[[ RECORDS SUPPLIED open ]]
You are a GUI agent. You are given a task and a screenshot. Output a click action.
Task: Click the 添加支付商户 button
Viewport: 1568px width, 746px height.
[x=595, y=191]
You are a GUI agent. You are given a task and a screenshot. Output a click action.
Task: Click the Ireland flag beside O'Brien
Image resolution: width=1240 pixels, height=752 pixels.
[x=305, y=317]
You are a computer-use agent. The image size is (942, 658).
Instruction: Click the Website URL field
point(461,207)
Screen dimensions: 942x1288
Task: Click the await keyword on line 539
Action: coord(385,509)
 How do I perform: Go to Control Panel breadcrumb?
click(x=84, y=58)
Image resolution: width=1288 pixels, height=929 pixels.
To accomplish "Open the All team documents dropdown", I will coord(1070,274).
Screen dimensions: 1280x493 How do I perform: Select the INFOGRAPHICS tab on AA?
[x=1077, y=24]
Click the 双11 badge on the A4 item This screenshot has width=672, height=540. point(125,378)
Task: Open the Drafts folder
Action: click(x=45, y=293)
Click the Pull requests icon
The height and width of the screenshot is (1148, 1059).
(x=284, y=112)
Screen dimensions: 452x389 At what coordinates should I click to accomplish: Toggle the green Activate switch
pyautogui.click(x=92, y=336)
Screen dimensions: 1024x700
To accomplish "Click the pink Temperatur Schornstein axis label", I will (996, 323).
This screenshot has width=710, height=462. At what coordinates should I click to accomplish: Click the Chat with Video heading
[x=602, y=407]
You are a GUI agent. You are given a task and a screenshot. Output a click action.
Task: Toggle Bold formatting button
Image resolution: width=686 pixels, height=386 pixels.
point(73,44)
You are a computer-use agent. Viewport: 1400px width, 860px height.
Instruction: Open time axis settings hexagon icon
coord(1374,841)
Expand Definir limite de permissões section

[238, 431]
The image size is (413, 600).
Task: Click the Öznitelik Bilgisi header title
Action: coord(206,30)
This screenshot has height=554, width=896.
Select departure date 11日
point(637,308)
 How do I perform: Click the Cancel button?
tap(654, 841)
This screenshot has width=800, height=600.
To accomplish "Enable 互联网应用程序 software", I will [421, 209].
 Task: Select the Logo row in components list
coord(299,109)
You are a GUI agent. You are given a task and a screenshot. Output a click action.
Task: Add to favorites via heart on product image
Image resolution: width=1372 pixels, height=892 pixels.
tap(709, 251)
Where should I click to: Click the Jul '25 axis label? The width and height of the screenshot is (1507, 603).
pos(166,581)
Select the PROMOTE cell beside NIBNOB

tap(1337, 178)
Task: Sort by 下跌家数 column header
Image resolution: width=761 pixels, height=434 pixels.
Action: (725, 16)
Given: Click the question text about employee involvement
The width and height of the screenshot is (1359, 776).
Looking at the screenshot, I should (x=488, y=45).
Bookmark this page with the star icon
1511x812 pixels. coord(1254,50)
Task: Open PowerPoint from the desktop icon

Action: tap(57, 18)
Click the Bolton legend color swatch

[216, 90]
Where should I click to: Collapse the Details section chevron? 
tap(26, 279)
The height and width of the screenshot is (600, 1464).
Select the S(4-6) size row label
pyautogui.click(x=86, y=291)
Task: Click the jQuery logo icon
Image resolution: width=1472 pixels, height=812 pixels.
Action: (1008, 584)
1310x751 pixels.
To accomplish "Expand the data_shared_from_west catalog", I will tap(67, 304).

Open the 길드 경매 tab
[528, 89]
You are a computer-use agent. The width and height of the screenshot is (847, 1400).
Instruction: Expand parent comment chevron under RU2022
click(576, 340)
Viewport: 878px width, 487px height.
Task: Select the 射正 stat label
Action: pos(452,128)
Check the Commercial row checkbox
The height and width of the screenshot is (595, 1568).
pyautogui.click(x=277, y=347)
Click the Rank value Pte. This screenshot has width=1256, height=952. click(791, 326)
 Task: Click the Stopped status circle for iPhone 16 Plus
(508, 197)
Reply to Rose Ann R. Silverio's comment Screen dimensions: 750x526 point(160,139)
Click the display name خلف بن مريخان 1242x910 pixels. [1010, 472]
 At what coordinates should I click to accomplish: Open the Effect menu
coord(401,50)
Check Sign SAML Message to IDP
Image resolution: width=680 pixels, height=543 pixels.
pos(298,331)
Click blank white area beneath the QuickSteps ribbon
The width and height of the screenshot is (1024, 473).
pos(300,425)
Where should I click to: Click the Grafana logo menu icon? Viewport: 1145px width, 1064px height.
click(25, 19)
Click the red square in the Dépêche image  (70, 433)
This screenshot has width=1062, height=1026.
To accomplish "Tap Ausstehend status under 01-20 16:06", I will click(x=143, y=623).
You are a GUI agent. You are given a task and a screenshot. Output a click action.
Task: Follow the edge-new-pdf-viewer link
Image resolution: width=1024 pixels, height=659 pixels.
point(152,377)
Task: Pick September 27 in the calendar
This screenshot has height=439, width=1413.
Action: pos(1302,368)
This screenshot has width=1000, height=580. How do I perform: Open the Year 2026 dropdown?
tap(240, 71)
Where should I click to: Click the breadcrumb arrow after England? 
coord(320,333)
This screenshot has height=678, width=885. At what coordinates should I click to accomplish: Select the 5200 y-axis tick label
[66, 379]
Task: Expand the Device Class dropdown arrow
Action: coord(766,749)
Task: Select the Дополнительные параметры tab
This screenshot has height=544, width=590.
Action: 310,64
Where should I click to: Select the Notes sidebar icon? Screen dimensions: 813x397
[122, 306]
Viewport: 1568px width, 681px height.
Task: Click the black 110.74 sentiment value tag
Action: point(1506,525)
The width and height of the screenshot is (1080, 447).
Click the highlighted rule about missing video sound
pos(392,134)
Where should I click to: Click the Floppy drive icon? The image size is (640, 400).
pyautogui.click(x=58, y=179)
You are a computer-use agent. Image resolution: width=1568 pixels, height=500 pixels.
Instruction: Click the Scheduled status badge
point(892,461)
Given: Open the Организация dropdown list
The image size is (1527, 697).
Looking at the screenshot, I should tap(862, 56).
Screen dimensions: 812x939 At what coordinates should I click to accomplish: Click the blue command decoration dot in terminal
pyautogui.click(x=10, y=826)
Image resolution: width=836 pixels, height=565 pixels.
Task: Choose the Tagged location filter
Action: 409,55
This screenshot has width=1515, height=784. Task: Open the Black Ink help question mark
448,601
[[ RECORDS SUPPLIED closed ]]
• **WHAT YOU SHOULD DO**
Lines that contain "computer" are the result; find them in the entries above and copy each one.

• **SOLUTION TO THIS TASK**
You are a computer-use agent. The image size is (942, 658).
You are a computer-use agent. Viewport: 1400px width, 860px height.
You are a computer-use agent. The width and height of the screenshot is (847, 1400).
You are a computer-use agent. Image resolution: width=1568 pixels, height=500 pixels.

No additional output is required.